Casino & Gambling Meta Ad Accounts: 2026 Compliance Guide
Casino & Gambling is one of the highest-ROAS verticals in paid. It's also one of the most restricted on Meta. Here's how it actually runs in 2026.
Casino and gambling brands have always lived in an uneasy relationship with Meta. Self-serve casino ads are essentially impossible to run at scale in 2026 — Meta's automated policy enforcement either blocks creative on review or freezes accounts within days of launch. But on the right agency Business Manager with a compliance lane, casino runs.
Who can run casino on Meta in 2026
To run casino & gambling ads on Meta in 2026, you typically need:
- An active gaming license in at least one regulated GEO (UK, Malta, Curacao, Gibraltar, US states with iGaming permits, etc.).
- A registered legal entity that owns the license.
- Targeting restricted to GEOs where the license is valid.
- Compliance-reviewed creatives (no false claims of "guaranteed wins," no targeting minors, no unlicensed jurisdictions).
Why a separate Credit Line lane is required
Meta treats casino as a "limited content" category — meaning the BM running it must be specifically authorized for the vertical. A general agency BM running e-commerce can't simply turn on casino ads next month. AdLine and similar agencies maintain separate compliance lanes specifically for licensed iGaming brands, with dedicated reps and a higher fee tier (typically 9% adspend fee vs. 6% standard) reflecting the additional compliance overhead.

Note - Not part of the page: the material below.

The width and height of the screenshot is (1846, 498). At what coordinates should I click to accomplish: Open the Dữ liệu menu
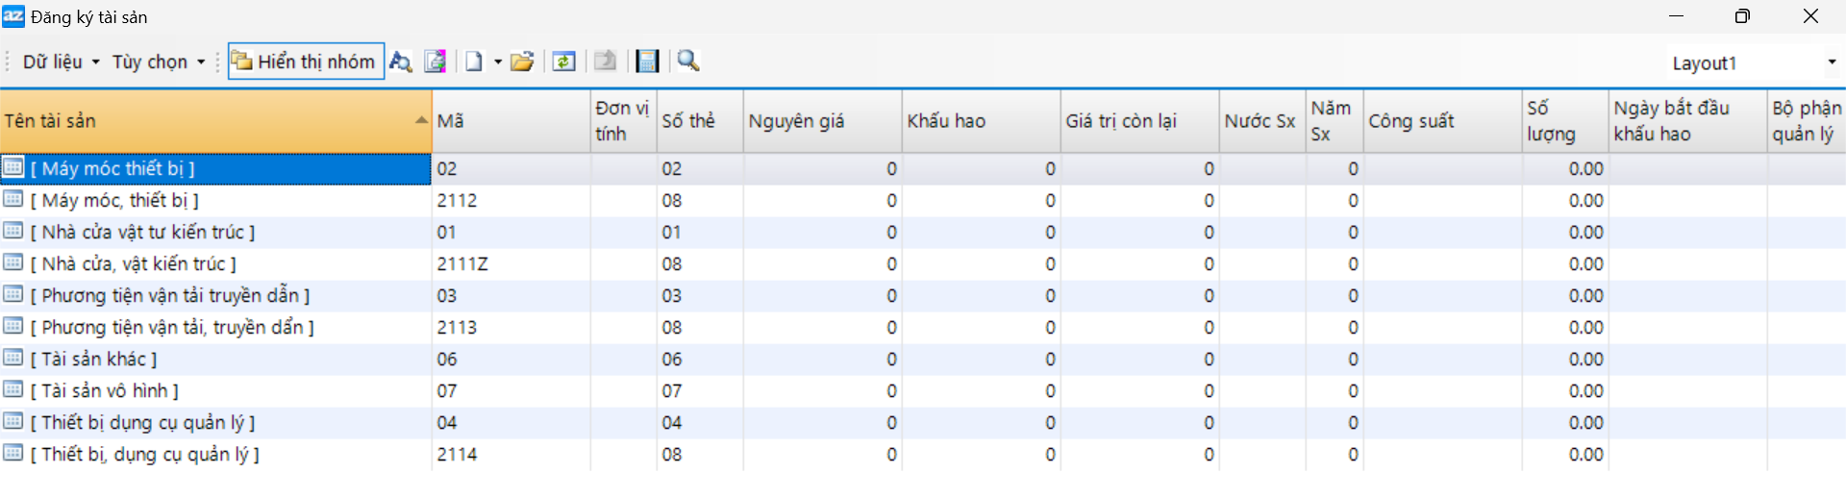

What you can actually advertise
- Licensed online casinos in their permitted GEOs.
- Sportsbooks (with appropriate licensing).

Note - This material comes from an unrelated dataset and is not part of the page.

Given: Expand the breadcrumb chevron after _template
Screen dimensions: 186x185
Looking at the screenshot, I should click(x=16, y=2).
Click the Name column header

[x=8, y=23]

- Skill-based games and fantasy sports (lighter compliance).
- Loyalty / VIP / deposit-bonus campaigns within local regulations.

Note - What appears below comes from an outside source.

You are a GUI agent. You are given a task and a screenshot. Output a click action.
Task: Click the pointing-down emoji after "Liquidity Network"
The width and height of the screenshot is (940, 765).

What you cannot advertise even on a casino-enabled BM: unlicensed offshore casinos, "free spins" copy in regulated US/EU markets, anything targeting under-21 audiences (or under-18 in some GEOs), or claims of guaranteed financial outcomes.
Practical scaling reality
On a properly-set-up casino lane, you can typically run:
- $20k–$200k/day on a single BM in a tier-1 GEO with mature creative.
- 5–15% lower CPMs than running on a fresh self-serve account.
- Faster creative approvals (under 30 minutes vs. 12–24 hours on self-serve).
- Direct compliance manager access for borderline creative review.
The hidden cost: compliance review time
Every creative on the casino lane goes through a 15–30 minute compliance pre-check before being submitted to Meta. This is what keeps the lane open — submitting non-compliant creatives even once can result in the entire lane being closed for the agency's other casino clients. Treat the compliance team as a partner, not a bottleneck.
Bottom line
If you're a licensed iGaming brand and you're not running on a Credit Line agency BM with a casino compliance lane in 2026, you're missing out on the single largest paid channel for your vertical. The 9% adspend fee is the cost of having an actual home on Meta — and for casino brands operating at $50k/day+, that math is trivial.